Mahaiswi asal Pekalongan diamankan kepolisian jogjakarta setelah kedapatan membunuh bayinya dan membawa jasad bayi tersebut dari Pekalongan sampai Jogja (9/2). Jasad bayi yang berjenis kelamin laki-laki tersebut diduga dari hasil hubungan diluar nikah.
Seperti yang telah dilangsir Tribunjogja, pelaku berinisial NBL (21) adalah salah satu mahasiswi semester 5 dari salah satu perguruan tinggi negri di Semarang. NBL sendiri adalah waga asli pekalongan.
Dari keterangan yang disampaikan kepada petugas, pelaku melakukan proses kelahiran bayinya sendiri, bayi tersebut adalah hasil hubungan intim yang dilakukan pelaku bersama kekasihnya. Bayi tersebut ia lahirkan pada hari jum’at (5/2) melalui persalinan sendiri tanpa dibantu orang lain.
 |
| Polisi Sedang Melihat TKP |
Karena bayi yang dilahirkan tersebut terus menangis, hal tersebutlah yang mengakibatkan pelaku menjadi panik, dan akhirnya pelaku membekap bayi tersebut dengan kain hingga bayi tersebut meninggal.
Setelah bayi tersebut meninggal pelaku membungkus jasad bayi tersebut kedalam kantong plastik. Yang aneh disini pelaku membawa bayi tersebut dari pekalongan, semarang, solo sampai jogja dengan menaruh kantong plastik berisi jasad bayi tersebut kedalam tas yang ia tumpuki dengan pakian dan ia bawa sampai jogja.
“pelaku membawa jasad bayi tersebut bersama saudaranya sampai jogja untuk berkunjung kerumah pamannya pada hari sabtu (6/2) atau lokasi TKP penemuan jasad bayi tersebut”, terang Kapolsek Mantrijeron, Kompol Totok Suwantoro.

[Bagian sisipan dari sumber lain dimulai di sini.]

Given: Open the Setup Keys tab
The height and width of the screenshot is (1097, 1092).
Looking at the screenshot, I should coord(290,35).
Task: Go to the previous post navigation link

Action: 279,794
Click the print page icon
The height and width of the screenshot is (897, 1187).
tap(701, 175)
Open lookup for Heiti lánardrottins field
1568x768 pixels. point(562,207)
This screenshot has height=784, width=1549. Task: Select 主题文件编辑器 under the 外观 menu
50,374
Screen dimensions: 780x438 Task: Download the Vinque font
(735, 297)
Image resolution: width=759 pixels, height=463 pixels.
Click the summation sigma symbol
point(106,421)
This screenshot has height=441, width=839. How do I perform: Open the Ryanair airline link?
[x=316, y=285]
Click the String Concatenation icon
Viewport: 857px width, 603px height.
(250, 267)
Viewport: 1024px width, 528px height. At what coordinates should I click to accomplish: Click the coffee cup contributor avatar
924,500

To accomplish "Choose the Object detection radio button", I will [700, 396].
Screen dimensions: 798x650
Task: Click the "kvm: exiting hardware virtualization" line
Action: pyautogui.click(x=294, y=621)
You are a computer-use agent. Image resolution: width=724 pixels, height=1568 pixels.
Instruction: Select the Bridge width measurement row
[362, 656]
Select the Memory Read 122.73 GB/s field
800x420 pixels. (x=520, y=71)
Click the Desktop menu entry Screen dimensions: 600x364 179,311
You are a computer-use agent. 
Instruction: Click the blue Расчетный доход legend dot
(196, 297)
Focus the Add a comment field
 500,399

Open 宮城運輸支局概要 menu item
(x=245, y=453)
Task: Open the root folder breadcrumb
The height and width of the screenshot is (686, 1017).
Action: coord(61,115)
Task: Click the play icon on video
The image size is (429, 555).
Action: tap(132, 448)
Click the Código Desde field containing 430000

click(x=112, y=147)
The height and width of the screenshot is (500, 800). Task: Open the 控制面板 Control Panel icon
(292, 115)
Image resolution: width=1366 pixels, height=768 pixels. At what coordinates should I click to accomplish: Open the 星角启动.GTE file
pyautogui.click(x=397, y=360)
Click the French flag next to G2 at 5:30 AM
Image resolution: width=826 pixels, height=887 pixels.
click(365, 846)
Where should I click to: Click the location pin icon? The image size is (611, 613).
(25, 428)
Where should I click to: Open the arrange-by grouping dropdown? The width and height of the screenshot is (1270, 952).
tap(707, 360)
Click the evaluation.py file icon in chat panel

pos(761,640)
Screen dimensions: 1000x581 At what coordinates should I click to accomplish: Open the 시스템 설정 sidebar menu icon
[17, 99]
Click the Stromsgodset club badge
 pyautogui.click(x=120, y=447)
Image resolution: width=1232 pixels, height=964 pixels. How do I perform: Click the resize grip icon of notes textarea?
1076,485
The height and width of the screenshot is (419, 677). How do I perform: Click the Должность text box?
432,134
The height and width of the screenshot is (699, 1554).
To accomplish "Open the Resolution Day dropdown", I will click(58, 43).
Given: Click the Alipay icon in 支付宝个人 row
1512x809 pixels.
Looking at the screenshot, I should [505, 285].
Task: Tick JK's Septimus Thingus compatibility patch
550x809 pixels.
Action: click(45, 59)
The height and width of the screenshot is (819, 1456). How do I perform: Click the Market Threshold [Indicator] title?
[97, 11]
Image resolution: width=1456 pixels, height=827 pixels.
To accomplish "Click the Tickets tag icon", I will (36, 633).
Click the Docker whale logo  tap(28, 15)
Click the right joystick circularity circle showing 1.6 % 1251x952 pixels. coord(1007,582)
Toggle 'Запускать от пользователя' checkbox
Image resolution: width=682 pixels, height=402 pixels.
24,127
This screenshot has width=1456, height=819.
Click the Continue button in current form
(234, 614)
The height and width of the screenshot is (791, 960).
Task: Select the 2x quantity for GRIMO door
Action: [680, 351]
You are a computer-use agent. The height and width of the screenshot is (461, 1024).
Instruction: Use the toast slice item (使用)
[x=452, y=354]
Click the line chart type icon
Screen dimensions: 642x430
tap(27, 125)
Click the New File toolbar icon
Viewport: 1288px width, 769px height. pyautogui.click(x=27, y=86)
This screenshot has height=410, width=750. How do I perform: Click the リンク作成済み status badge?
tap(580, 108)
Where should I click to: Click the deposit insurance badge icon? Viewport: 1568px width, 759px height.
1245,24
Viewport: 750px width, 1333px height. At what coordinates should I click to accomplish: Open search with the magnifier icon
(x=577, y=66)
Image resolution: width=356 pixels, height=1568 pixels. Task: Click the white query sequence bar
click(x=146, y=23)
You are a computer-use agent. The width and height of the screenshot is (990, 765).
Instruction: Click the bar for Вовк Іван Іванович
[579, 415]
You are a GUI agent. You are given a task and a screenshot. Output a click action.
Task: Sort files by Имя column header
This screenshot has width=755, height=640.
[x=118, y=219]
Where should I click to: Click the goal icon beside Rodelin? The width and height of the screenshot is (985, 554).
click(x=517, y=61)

Kemudian pada hari minggunya (7/2) pelaku mulai mencium bau busuk dari dalam tas yang ia bawa. Takut ketahuan akhirnya pelaku membuang bayi tersebut disamping rumah pamannya.
Akhirnya selasa (9/2) ketika pamannya tengah mebersikan halaman samping rumahnya, ia mendapati jasad bayi yang terbungkus kantong plastik dan melaporkannya kepada yang berwajib dan akhirnya pelaku diamankan.
“saat ini pelaku tengah dirawat RS Bhayangkara karena kondisinya yang kian memburuk pasca-melahirkan dan belum dapat perawatan”. Terangnya.
Sementara jasad bayi tersebut di Rumah sakit Sardjito Yogyakarta untuk di autopsi.